That is the common opinion, and it is probably correct—in part, and for some areas more than for others.[19] But it is also surely true that—in a manner and to a degree that the current state of our knowledge prevents us from specifying—the common opinion must be modified to take account of likely regional differentiation, of varying periods of resilience and depression within a given region, and especially of the modest benchmark against which any decline must be measured. For unless the evidence is completely misleading, the general level of literacy at even the best of times must have been very low.[20]

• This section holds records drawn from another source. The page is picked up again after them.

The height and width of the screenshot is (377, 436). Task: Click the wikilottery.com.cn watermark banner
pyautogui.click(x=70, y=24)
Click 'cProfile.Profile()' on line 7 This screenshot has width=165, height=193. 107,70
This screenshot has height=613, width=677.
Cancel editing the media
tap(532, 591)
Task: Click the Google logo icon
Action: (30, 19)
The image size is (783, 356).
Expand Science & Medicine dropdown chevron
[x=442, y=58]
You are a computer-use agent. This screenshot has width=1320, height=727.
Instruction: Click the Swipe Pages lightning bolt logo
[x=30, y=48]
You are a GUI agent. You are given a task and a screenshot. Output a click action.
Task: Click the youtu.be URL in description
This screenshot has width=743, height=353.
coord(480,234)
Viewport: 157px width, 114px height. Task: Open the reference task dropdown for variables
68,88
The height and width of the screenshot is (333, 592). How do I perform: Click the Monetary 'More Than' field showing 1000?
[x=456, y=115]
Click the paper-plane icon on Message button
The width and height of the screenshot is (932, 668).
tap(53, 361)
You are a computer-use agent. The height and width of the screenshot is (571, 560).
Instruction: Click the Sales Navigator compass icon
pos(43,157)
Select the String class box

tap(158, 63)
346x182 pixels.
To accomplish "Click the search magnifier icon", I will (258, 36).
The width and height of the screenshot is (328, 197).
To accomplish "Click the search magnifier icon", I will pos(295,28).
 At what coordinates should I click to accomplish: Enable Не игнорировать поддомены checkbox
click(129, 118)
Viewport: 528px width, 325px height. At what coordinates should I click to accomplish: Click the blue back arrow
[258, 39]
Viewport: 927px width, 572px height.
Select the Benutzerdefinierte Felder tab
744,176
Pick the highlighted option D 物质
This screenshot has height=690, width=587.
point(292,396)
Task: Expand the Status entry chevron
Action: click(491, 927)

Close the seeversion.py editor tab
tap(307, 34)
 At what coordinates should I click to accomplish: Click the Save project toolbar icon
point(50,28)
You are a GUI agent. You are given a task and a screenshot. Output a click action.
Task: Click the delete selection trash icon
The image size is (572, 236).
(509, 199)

The case of Oxyrhynchus is instructive here.[21] Over the course of the third century the city gives evidence of alternating depression and prosperity; in particular, complaints of ruin in the century's second quarter are replaced by signs of economic exuberance in the third quarter, when one finds public works in progress, ambitious games, an expensive corn dole, and municipal concern for education, in the person of a publicly appointed grammarian. Yet toward the end of the third quarter, over two-thirds of the known applicants for the corn dole—themselves members of a privileged segment of the town's citizenry—are illiterate. Allow for the possibility that some of these were illiterate because of an earlier economic depression and decline: the proportion found among a select group of citizens toward the end of a period of prosperity must still point to fundamental illiteracy in the population at large, enduring through good times and bad.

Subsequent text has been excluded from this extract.